◆ Page excerpt:
First point : for all $M \in \mathbb{R}$, the function $I_M : a \mapsto \int_0^M g(a,x) dx$ is continuous.

Proof(s) : I'll give two proofs.

1) Let $a$, $M \in \mathbb{R}$. The subspace $[a-1, a+1]\times [0,M]$ is compact and $f$ is continuous, so $f$ is uniformly continuous on $[a-1, a+1]\times [0,M]$. Hence, there exists a modulus of continuity $\omega$ for $f$ on this subspace ; that is, for all $x$, $y \in [a-1, a+1]\times [0,M]$,

$$|f(x)-f(y)| \leq \omega (\|x-y\|).$$

Then, we get, for all $a' \in [a-1,a+1]$:

$$\left| \int_0^M f(a,x) dx - \int_0^M f(a',x) \right| \leq \int_0^M |f(a,x)-f(a',x)| dx \leq M \omega (|a-a'|).$$

In particular, the differences converges to $0$ when $a'$ converges to $a$.

◆ The tasks:
[a] Do the following statements agree with the proof excerpt? Answer yes or no for each, quoting the words of the proof excerpt that decide it. (i) The argument relies on the set $[a-1, a+1]\times [0,M]$ being compact. (ii) Only one proof of the first point is offered. (iii) The estimate is stated for every $a'$ in $[a-1,a+1]$.
[b] Carry on with the proof excerpt from its last sentence.

Rows on where targets appear:
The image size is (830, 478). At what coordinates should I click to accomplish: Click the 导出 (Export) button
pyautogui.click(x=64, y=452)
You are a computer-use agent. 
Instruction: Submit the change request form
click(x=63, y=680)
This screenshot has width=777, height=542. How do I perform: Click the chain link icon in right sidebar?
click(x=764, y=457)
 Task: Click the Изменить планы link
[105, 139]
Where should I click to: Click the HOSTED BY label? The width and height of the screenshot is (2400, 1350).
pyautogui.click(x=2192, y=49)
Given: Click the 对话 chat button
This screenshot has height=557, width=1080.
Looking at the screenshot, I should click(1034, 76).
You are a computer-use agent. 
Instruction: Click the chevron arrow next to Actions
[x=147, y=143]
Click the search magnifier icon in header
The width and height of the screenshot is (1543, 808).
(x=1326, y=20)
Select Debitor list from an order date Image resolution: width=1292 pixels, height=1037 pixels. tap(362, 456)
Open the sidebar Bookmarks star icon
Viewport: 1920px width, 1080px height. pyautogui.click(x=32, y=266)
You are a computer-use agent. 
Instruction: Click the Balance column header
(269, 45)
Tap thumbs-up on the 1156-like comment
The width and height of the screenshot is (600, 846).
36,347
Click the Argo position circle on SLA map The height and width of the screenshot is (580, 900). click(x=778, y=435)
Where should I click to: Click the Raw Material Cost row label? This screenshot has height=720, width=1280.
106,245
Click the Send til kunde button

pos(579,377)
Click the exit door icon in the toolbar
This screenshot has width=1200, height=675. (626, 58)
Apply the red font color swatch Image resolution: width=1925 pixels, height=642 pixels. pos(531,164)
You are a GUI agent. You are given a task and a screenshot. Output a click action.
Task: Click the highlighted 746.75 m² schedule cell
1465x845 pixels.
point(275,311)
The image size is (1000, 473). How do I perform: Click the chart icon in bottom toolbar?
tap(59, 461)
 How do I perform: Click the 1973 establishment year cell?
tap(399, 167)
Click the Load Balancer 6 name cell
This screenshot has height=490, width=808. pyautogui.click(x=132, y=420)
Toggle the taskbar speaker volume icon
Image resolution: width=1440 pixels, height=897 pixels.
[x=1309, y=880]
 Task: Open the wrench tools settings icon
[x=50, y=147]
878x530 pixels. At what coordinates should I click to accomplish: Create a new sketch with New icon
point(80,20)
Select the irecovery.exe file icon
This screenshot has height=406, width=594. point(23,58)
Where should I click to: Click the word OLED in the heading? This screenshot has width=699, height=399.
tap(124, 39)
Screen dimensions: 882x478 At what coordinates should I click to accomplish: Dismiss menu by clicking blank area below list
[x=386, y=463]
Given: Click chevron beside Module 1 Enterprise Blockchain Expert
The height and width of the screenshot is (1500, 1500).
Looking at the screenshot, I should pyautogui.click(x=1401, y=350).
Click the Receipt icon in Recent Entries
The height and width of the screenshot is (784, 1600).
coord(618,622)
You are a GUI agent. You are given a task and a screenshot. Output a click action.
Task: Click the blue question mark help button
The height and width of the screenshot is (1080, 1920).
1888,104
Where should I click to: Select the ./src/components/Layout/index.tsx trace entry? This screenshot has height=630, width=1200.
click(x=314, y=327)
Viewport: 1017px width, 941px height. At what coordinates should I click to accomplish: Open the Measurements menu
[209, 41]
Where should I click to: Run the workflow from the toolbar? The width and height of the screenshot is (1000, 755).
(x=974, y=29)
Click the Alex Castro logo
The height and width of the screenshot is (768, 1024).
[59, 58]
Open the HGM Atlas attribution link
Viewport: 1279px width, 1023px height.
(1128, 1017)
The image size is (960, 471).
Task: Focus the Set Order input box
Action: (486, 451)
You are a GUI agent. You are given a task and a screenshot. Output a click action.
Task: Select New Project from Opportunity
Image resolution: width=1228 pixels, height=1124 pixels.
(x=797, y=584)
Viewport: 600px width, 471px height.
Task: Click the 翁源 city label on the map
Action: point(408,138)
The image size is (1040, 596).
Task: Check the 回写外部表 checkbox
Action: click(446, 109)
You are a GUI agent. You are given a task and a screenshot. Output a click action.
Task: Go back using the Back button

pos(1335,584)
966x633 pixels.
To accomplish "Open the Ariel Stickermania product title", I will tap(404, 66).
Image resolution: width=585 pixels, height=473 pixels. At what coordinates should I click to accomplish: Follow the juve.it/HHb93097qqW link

◆ Responses to the tasks:
[a]
(i) Yes: "The subspace $[a-1, a+1]\times [0,M]$ is compact".
(ii) No: "I'll give two proofs."
(iii) Yes: "for all $a' \in [a-1,a+1]$".

[b]
2) Since $[a-1, a+1]\times [0,M]$ is compact and $f$ is continuous, $f$ is bounded on $[a-1, a+1]\times [0,M]$. Let $(a_n)_n$ be a sequence which converges to $a$. Then:

$$\lim_{n \to + \infty} \int_0^M f(a_n,x)dx = \int_0^M \lim_{n \to + \infty} f(a_n,x)dx =\int_0^M f(a,x)dx,$$

where we used first the dominated convergence theorem, and then the continuity of $f$.


Now, I'll prove the claim. Let $y \in \mathbb{R}$ and $\varepsilon >0$. Then:

$$h^{-1} (B(y,\varepsilon)) = \left\{a : y-\varepsilon < h(a) \right\} \cap \left\{a : h(a) < y+\varepsilon \right\}$$

But, since $M \mapsto \int_0^M f(a,x) dx$ is strictly increasing, we have $\left\{a : y-\varepsilon < h(a) \right\} = \left\{a : \int_0^{y-\varepsilon} f(a,x) dx -g(a) < 0 \right\} = (I_{y-\varepsilon}-g)^{-1} (\mathbb{R}_-^*)$.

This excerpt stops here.